### WHAT IS REQUIRED
Given the records below, set each one down again exactly as it reads.

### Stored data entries
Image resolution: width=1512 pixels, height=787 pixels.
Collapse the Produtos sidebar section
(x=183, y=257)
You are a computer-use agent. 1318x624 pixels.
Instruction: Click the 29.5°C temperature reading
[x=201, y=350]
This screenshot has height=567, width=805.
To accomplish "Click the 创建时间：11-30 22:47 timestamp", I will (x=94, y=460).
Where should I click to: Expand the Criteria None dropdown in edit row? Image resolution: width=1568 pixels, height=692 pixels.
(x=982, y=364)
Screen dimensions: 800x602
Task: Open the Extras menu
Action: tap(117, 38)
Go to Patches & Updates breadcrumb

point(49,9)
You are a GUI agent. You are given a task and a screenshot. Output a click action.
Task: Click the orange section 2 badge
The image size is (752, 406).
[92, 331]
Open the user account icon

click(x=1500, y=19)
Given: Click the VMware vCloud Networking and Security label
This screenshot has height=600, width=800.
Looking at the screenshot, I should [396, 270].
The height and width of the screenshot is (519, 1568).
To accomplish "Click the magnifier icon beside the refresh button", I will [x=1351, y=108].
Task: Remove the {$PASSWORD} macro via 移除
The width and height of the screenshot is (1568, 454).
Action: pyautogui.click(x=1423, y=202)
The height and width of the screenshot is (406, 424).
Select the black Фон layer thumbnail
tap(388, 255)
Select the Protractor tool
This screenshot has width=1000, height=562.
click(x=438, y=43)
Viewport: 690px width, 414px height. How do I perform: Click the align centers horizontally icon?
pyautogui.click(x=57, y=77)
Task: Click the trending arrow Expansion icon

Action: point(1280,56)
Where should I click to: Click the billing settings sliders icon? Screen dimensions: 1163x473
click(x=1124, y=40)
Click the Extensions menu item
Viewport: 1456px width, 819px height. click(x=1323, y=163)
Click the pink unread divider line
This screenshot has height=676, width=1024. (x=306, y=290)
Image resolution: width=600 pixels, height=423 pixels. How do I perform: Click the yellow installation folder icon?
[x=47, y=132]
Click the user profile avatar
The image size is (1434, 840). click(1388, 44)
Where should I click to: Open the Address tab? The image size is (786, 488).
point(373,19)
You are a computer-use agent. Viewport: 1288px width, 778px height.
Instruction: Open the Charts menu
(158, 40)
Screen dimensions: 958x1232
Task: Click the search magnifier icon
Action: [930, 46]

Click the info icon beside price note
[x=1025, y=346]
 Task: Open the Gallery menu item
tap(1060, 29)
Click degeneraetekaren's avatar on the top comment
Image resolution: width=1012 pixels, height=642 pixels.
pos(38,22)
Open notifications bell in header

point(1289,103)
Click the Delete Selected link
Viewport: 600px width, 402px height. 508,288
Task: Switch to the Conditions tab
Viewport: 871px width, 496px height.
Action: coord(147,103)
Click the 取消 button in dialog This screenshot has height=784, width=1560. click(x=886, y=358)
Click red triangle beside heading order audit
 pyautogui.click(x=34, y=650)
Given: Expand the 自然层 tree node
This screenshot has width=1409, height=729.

### EXERCISE ANSWER
Image resolution: width=1512 pixels, height=787 pixels.
Collapse the Produtos sidebar section
(x=183, y=257)
You are a computer-use agent. 1318x624 pixels.
Instruction: Click the 29.5°C temperature reading
[x=201, y=350]
This screenshot has height=567, width=805.
To accomplish "Click the 创建时间：11-30 22:47 timestamp", I will (x=94, y=460).
Where should I click to: Expand the Criteria None dropdown in edit row? Image resolution: width=1568 pixels, height=692 pixels.
(x=982, y=364)
Screen dimensions: 800x602
Task: Open the Extras menu
Action: tap(117, 38)
Go to Patches & Updates breadcrumb

point(49,9)
You are a GUI agent. You are given a task and a screenshot. Output a click action.
Task: Click the orange section 2 badge
The image size is (752, 406).
[92, 331]
Open the user account icon

click(x=1500, y=19)
Given: Click the VMware vCloud Networking and Security label
This screenshot has height=600, width=800.
Looking at the screenshot, I should [396, 270].
The height and width of the screenshot is (519, 1568).
To accomplish "Click the magnifier icon beside the refresh button", I will [x=1351, y=108].
Task: Remove the {$PASSWORD} macro via 移除
The width and height of the screenshot is (1568, 454).
Action: pyautogui.click(x=1423, y=202)
The height and width of the screenshot is (406, 424).
Select the black Фон layer thumbnail
tap(388, 255)
Select the Protractor tool
This screenshot has width=1000, height=562.
click(x=438, y=43)
Viewport: 690px width, 414px height. How do I perform: Click the align centers horizontally icon?
pyautogui.click(x=57, y=77)
Task: Click the trending arrow Expansion icon

Action: point(1280,56)
Where should I click to: Click the billing settings sliders icon? Screen dimensions: 1163x473
click(x=1124, y=40)
Click the Extensions menu item
Viewport: 1456px width, 819px height. click(x=1323, y=163)
Click the pink unread divider line
This screenshot has height=676, width=1024. (x=306, y=290)
Image resolution: width=600 pixels, height=423 pixels. How do I perform: Click the yellow installation folder icon?
[x=47, y=132]
Click the user profile avatar
The image size is (1434, 840). click(1388, 44)
Where should I click to: Open the Address tab? The image size is (786, 488).
point(373,19)
You are a computer-use agent. Viewport: 1288px width, 778px height.
Instruction: Open the Charts menu
(158, 40)
Screen dimensions: 958x1232
Task: Click the search magnifier icon
Action: [930, 46]

Click the info icon beside price note
[x=1025, y=346]
 Task: Open the Gallery menu item
tap(1060, 29)
Click degeneraetekaren's avatar on the top comment
Image resolution: width=1012 pixels, height=642 pixels.
pos(38,22)
Open notifications bell in header

point(1289,103)
Click the Delete Selected link
Viewport: 600px width, 402px height. 508,288
Task: Switch to the Conditions tab
Viewport: 871px width, 496px height.
Action: coord(147,103)
Click the 取消 button in dialog This screenshot has height=784, width=1560. click(x=886, y=358)
Click red triangle beside heading order audit
 pyautogui.click(x=34, y=650)
Given: Expand the 自然层 tree node
This screenshot has width=1409, height=729.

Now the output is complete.